(Dataset records)
************

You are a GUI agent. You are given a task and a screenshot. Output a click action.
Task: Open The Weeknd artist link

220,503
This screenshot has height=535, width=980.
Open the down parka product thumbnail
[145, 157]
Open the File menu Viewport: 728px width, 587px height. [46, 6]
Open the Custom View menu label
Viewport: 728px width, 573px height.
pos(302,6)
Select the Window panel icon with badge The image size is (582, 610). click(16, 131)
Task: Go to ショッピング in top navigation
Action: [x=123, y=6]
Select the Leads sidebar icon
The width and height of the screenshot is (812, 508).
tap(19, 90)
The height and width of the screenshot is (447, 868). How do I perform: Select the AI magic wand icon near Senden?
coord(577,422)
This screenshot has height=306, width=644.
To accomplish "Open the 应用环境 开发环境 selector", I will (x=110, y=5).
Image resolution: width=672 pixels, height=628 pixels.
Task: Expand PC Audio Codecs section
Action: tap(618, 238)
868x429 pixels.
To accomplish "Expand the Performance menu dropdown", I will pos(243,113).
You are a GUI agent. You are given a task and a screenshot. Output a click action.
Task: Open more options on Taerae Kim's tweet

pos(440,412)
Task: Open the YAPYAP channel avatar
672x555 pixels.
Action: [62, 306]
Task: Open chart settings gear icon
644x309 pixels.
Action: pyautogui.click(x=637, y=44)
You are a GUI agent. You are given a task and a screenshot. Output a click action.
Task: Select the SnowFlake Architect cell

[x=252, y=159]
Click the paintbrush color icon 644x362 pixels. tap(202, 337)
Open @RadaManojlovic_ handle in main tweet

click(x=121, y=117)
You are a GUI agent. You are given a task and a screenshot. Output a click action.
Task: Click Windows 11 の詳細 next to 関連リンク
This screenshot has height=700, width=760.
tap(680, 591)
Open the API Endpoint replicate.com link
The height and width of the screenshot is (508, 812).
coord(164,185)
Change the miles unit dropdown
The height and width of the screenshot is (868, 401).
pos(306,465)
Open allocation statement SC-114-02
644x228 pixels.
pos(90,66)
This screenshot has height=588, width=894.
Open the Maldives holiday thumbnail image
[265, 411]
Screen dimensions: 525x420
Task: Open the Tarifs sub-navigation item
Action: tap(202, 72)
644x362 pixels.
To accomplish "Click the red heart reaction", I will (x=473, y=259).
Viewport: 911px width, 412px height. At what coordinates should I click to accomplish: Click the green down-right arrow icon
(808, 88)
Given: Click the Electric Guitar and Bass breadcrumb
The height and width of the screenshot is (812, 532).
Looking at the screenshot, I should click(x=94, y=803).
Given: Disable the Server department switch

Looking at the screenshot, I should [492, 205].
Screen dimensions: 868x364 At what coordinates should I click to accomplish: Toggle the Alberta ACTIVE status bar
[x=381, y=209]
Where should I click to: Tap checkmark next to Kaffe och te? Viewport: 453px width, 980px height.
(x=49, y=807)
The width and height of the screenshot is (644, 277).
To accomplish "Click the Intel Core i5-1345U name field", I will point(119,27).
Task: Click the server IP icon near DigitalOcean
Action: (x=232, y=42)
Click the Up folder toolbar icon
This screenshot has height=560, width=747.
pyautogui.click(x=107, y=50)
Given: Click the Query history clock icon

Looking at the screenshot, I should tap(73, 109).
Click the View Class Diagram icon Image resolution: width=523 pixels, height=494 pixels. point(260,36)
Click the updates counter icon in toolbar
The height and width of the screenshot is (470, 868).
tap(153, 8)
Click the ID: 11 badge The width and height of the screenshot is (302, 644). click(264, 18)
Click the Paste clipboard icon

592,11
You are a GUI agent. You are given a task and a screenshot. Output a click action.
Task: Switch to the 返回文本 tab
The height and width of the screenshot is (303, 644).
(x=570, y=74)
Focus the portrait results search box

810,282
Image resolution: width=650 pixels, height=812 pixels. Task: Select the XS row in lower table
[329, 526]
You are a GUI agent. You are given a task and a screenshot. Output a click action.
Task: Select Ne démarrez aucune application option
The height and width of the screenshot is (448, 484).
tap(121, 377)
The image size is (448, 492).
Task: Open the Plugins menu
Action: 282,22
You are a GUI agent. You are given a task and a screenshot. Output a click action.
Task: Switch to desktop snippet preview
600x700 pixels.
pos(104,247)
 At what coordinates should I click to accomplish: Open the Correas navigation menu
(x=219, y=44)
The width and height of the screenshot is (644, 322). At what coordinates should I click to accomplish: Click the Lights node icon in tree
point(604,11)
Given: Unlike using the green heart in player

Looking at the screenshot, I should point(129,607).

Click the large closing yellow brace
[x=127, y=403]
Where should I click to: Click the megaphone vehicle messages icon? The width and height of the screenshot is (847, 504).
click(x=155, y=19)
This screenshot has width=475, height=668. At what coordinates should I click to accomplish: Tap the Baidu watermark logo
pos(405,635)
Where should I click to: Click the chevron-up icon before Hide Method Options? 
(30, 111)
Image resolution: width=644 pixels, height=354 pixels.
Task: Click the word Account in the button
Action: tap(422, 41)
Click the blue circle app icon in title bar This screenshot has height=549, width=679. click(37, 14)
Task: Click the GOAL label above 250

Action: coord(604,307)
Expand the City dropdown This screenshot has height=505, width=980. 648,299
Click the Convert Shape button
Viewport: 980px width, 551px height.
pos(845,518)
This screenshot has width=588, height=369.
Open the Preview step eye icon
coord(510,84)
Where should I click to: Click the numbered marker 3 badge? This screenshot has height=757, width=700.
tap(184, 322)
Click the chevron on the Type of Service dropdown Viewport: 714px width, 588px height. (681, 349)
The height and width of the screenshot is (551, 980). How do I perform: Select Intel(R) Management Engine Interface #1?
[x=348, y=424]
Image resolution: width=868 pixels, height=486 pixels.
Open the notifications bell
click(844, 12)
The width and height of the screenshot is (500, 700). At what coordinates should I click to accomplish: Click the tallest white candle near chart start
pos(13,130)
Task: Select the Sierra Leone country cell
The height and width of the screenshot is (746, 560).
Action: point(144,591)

************

• EXERCISE INSTRUCTIONS: Recast all the items above as a JSON list of strings, one string per line, leaving out blank lines.

• COMPLETE RESPONSE:
[
  "You are a GUI agent. You are given a task and a screenshot. Output a click action.",
  "Task: Open The Weeknd artist link",
  "220,503",
  "This screenshot has height=535, width=980.",
  "Open the down parka product thumbnail",
  "[145, 157]",
  "Open the File menu Viewport: 728px width, 587px height. [46, 6]",
  "Open the Custom View menu label",
  "Viewport: 728px width, 573px height.",
  "pos(302,6)",
  "Select the Window panel icon with badge The image size is (582, 610). click(16, 131)",
  "Task: Go to ショッピング in top navigation",
  "Action: [x=123, y=6]",
  "Select the Leads sidebar icon",
  "The width and height of the screenshot is (812, 508).",
  "tap(19, 90)",
  "The height and width of the screenshot is (447, 868). How do I perform: Select the AI magic wand icon near Senden?",
  "coord(577,422)",
  "This screenshot has height=306, width=644.",
  "To accomplish \"Open the 应用环境 开发环境 selector\", I will (x=110, y=5).",
  "Image resolution: width=672 pixels, height=628 pixels.",
  "Task: Expand PC Audio Codecs section",
  "Action: tap(618, 238)",
  "868x429 pixels.",
  "To accomplish \"Expand the Performance menu dropdown\", I will pos(243,113).",
  "You are a GUI agent. You are given a task and a screenshot. Output a click action.",
  "Task: Open more options on Taerae Kim's tweet",
  "pos(440,412)",
  "Task: Open the YAPYAP channel avatar",
  "672x555 pixels.",
  "Action: [62, 306]",
  "Task: Open chart settings gear icon",
  "644x309 pixels.",
  "Action: pyautogui.click(x=637, y=44)",
  "You are a GUI agent. You are given a task and a screenshot. Output a click action.",
  "Task: Select the SnowFlake Architect cell",
  "[x=252, y=159]",
  "Click the paintbrush color icon 644x362 pixels. tap(202, 337)",
  "Open @RadaManojlovic_ handle in main tweet",
  "click(x=121, y=117)",
  "You are a GUI agent. You are given a task and a screenshot. Output a click action.",
  "Task: Click Windows 11 の詳細 next to 関連リンク",
  "This screenshot has height=700, width=760.",
  "tap(680, 591)",
  "Open the API Endpoint replicate.com link",
  "The height and width of the screenshot is (508, 812).",
  "coord(164,185)",
  "Change the miles unit dropdown",
  "The height and width of the screenshot is (868, 401).",
  "pos(306,465)",
  "Open allocation statement SC-114-02",
  "644x228 pixels.",
  "pos(90,66)",
  "This screenshot has height=588, width=894.",
  "Open the Maldives holiday thumbnail image",
  "[265, 411]",
  "Screen dimensions: 525x420",
  "Task: Open the Tarifs sub-navigation item",
  "Action: tap(202, 72)",
  "644x362 pixels.",
  "To accomplish \"Click the red heart reaction\", I will (x=473, y=259).",
  "Viewport: 911px width, 412px height. At what coordinates should I click to accomplish: Click the green down-right arrow icon",
  "(808, 88)",
  "Given: Click the Electric Guitar and Bass breadcrumb",
  "The height and width of the screenshot is (812, 532).",
  "Looking at the screenshot, I should click(x=94, y=803).",
  "Given: Disable the Server department switch",
  "Looking at the screenshot, I should [492, 205].",
  "Screen dimensions: 868x364 At what coordinates should I click to accomplish: Toggle the Alberta ACTIVE status bar",
  "[x=381, y=209]",
  "Where should I click to: Tap checkmark next to Kaffe och te? Viewport: 453px width, 980px height.",
  "(x=49, y=807)",
  "The width and height of the screenshot is (644, 277).",
  "To accomplish \"Click the Intel Core i5-1345U name field\", I will point(119,27).",
  "Task: Click the server IP icon near DigitalOcean",
  "Action: (x=232, y=42)",
  "Click the Up folder toolbar icon",
  "This screenshot has height=560, width=747.",
  "pyautogui.click(x=107, y=50)",
  "Given: Click the Query history clock icon",
  "Looking at the screenshot, I should tap(73, 109).",
  "Click the View Class Diagram icon Image resolution: width=523 pixels, height=494 pixels. point(260,36)",
  "Click the updates counter icon in toolbar",
  "The height and width of the screenshot is (470, 868).",
  "tap(153, 8)",
  "Click the ID: 11 badge The width and height of the screenshot is (302, 644). click(264, 18)",
  "Click the Paste clipboard icon",
  "592,11",
  "You are a GUI agent. You are given a task and a screenshot. Output a click action.",
  "Task: Switch to the 返回文本 tab",
  "The height and width of the screenshot is (303, 644).",
  "(x=570, y=74)",
  "Focus the portrait results search box",
  "810,282",
  "Image resolution: width=650 pixels, height=812 pixels. Task: Select the XS row in lower table",
  "[329, 526]",
  "You are a GUI agent. You are given a task and a screenshot. Output a click action.",
  "Task: Select Ne démarrez aucune application option",
  "The height and width of the screenshot is (448, 484).",
  "tap(121, 377)",
  "The image size is (448, 492).",
  "Task: Open the Plugins menu",
  "Action: 282,22",
  "You are a GUI agent. You are given a task and a screenshot. Output a click action.",
  "Task: Switch to desktop snippet preview",
  "600x700 pixels.",
  "pos(104,247)",
  " At what coordinates should I click to accomplish: Open the Correas navigation menu",
  "(x=219, y=44)",
  "The width and height of the screenshot is (644, 322). At what coordinates should I click to accomplish: Click the Lights node icon in tree",
  "point(604,11)",
  "Given: Unlike using the green heart in player",
  "Looking at the screenshot, I should point(129,607).",
  "Click the large closing yellow brace",
  "[x=127, y=403]",
  "Where should I click to: Click the megaphone vehicle messages icon? The width and height of the screenshot is (847, 504).",
  "click(x=155, y=19)",
  "This screenshot has width=475, height=668. At what coordinates should I click to accomplish: Tap the Baidu watermark logo",
  "pos(405,635)",
  "Where should I click to: Click the chevron-up icon before Hide Method Options? ",
  "(30, 111)",
  "Image resolution: width=644 pixels, height=354 pixels.",
  "Task: Click the word Account in the button",
  "Action: tap(422, 41)",
  "Click the blue circle app icon in title bar This screenshot has height=549, width=679. click(37, 14)",
  "Task: Click the GOAL label above 250",
  "Action: coord(604,307)",
  "Expand the City dropdown This screenshot has height=505, width=980. 648,299",
  "Click the Convert Shape button",
  "Viewport: 980px width, 551px height.",
  "pos(845,518)",
  "This screenshot has width=588, height=369.",
  "Open the Preview step eye icon",
  "coord(510,84)",
  "Where should I click to: Click the numbered marker 3 badge? This screenshot has height=757, width=700.",
  "tap(184, 322)",
  "Click the chevron on the Type of Service dropdown Viewport: 714px width, 588px height. (681, 349)",
  "The height and width of the screenshot is (551, 980). How do I perform: Select Intel(R) Management Engine Interface #1?",
  "[x=348, y=424]",
  "Image resolution: width=868 pixels, height=486 pixels.",
  "Open the notifications bell",
  "click(844, 12)",
  "The width and height of the screenshot is (500, 700). At what coordinates should I click to accomplish: Click the tallest white candle near chart start",
  "pos(13,130)",
  "Task: Select the Sierra Leone country cell",
  "The height and width of the screenshot is (746, 560).",
  "Action: point(144,591)"
]